GJoining the European Union is changing the British economy. But not as the title implies. Last week, Brexit won a £1 billion electric car center in Sunderland, where Nissan will produce a new all-electric car model, and its partner Envision will build a huge battery factory. The news has caused widespread concern. This is good news.But less attention is paid to the fact that the units built will Tailored Rules made by Brussels.

The ministers are shy about what happened Paid Let the Japanese auto giants stay here. Countries often hang economic carrots to attract investment.If we do, the UK will do it stay In the European Union. On the contrary, because the United Kingdom is not in the group, Nissan has the upper hand in the negotiations. If the factory moves elsewhere, this will be a clear signal that the UK is not as attractive outside the EU as it is inside the EU.If there was no investment, the ministers could have Credibly Accused of betraying the “Red Wall” voters.

If Nissan’s investment is a vote of confidence in Brexit, then people have to ask what to say about companies that have left since 2016. down Since the 2016 referendum.This shouldn’t surprise anyone: before Christmas, Boris Johnson managed to lose weight Trade agreement The European Union has brought relief to manufacturers, but it has frustrated the financial services industry, which accounts for 7% of the country’s GDP.

Mr. Johnson called it “Australian“Deal. In fact, the situation is worse than this: it is now easier to sell many financial products from Sydney to the EU than from London, even though the latter is closer to Brussels 10,000 miles. Someone had hoped that the Chancellor of the Exchequer Rishi Sunak (Rishi) Sunak) may be able to save this situation by persuading the EU to give city companies “equivalence” to operate on an equal footing with local European companies. But on the same day Nissan’s announcement, Mr. Sunak said he was trying to obtain these terms. StagnantAs a result, those who wish to conduct securities trading and clearing in the European Union will have to transfer their business to the European continent. This has already happened. Before Brexit, more than half of EU stocks were traded in London; now less than 20%. It is worth noting that the city may now lag behind Amsterdam and become the largest stock trading center in Europe.

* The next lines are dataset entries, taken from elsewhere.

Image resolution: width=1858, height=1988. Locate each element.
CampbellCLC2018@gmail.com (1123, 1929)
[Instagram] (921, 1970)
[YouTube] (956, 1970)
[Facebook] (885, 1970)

Some people may think that this loss is a rebalancing that the British economy desperately needs, requiring more jobs and less shuffling paper.but Financial Services The number of hires is about six times the number of employees in the company auto industryOf course, the rebalancing is best carried out on our terms, not on the terms of others. Our laissez-faire approach to the economy allows us to catch up. The UK stock market is flooded with polluting stocks and there is a lack of investment opportunities in green industries.governmental 15 billion pounds green gilded offer May help reduce the cost of raising funds for renewable energy companies, but the assistance provided is less than United States, France and Germany.

The UK may bet on fintech companies and try to set rules in a fast-growing industry. It can choose to further deregulate by lowering authorization requirements and abolishing disclosure rules. This would be unwise, and it would encourage the sharp approach that led to the last financial crisis. Britain should supervise the city better. It can do so without leaving the EU. Helen Thompson, Professor of Political Economy at the University of Cambridge, said, debate In 2017, the United Kingdom’s status as a non-euro area member of the European Union, while having the euro area’s offshore financial center, also made Brexit inevitable. Now that we have lost this role, the UK is looking for another role.